In ogni caso, l'esperienza dell'abbandono evoca sentimenti di solitudine e incertezza mettendo a dura prova la capacità di adattamento dei pazienti e una serie di reazioni emotive complesse.
La persona abbandonata può sperimentare un senso di rifiuto e colpa, sviluppando paure profonde. Questo può portare a due reazioni opposte. Comportamenti di dipendenza o, al contrario, a un eccessivo desiderio di indipendenza e autosufficienza, nel tentativo di proteggersi da ulteriori abbandoni. Tuttavia, l'abbandono non deve essere visto solo come una fonte di dolore. Può anche rappresentare un'opportunità di crescita personale e di scoperta di sé. Trasformare il senso dell’abbandono come opportunità significa (o può significare) ridare un nuovo significato a questa parola.

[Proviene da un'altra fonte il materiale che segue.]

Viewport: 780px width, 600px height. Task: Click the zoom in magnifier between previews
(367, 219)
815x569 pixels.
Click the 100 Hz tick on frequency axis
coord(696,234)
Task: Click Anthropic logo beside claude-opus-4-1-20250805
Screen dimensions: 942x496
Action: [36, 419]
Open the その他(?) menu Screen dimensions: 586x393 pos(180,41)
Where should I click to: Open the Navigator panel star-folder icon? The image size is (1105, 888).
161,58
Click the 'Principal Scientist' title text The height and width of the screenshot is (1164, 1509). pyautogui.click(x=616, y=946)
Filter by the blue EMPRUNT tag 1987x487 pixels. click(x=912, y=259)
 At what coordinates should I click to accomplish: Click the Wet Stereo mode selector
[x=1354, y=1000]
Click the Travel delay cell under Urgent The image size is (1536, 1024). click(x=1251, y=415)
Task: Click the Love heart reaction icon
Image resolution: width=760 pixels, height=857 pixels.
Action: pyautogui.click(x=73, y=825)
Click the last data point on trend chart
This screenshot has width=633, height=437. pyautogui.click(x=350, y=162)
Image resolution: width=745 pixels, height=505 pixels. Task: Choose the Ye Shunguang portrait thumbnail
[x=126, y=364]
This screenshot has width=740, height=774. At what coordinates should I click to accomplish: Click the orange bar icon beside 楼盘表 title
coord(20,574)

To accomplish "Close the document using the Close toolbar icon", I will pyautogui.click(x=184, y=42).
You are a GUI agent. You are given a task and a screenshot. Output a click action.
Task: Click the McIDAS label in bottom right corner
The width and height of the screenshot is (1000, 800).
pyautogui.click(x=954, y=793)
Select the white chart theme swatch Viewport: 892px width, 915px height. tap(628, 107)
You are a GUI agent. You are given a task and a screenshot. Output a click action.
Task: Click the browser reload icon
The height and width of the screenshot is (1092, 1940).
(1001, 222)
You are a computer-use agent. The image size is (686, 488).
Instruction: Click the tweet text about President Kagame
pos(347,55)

È stato molto interessante quando, durante una seduta con una mia paziente, siamo riusciti a dare una voce interna a quella parte di lei che poteva rendere l’abbandono come opportunità. Abbandonare e abbandonarsi poteva finalmente assumere una prospettiva di crescita. Lasciar andare cose del passato non più utili al suo presente e lasciarsi andare (abbandonarsi) a nuove esperienze che in passato le avrebbero causato ansia e paure. Lei aveva subito due grandi abbandoni. Il primo della madre, di cui da piccola, ha dovuto prendersi cura a causa di una forte depressione. Questo la faceva sentire sempre a contatto con un senso di allerta e di morte (paura che si suicidasse). Il secondo di un compagno con cui aveva vissuto una relazione di dipendenza affettiva terminata dopo 10 anni con una separazione. In questo processo, il supporto di amici, familiari può essere cruciale, come anche il dare la possibilità a sé stessi di fare un passaggio di “fedeltà”. L’immagine di sé dipende da quanto ricerchiamo la fedeltà degli altri. Il bisogno di rassicurazione che chi amiamo non ci abbandonerà mai e ci sarà per sempre fedele, seppur nella consapevolezza, a volte, della fragilità umana che ci porta a compiere errori e a vivere nella imperfezione. Cosa può succedere se la fedeltà diventa “ricerca della fiducia in sè stessi”? avere fede di poter affrontare le perdite, avere fede di poter sostenere le imperfezioni delle relazioni umane. Acquisire la solidità per poter affrontare i rifiuti senza andare a compromettere il senso di sé diventa un percorso che ci può rendere liberi di scegliere quando e come abbandonarsi alle cose preziose che il mondo esterno e interno ci possono regalare e di accettare, senza sentirsi annullati, gli inganni della vita. L'esperienza dell'abbandono è universale, ma la risposta ad essa è profondamente personale. È un viaggio attraverso il dolore e la guarigione, che può portare a una comprensione più profonda di sé stessi e delle proprie capacità di affrontare le conflittualità dell’esistenza.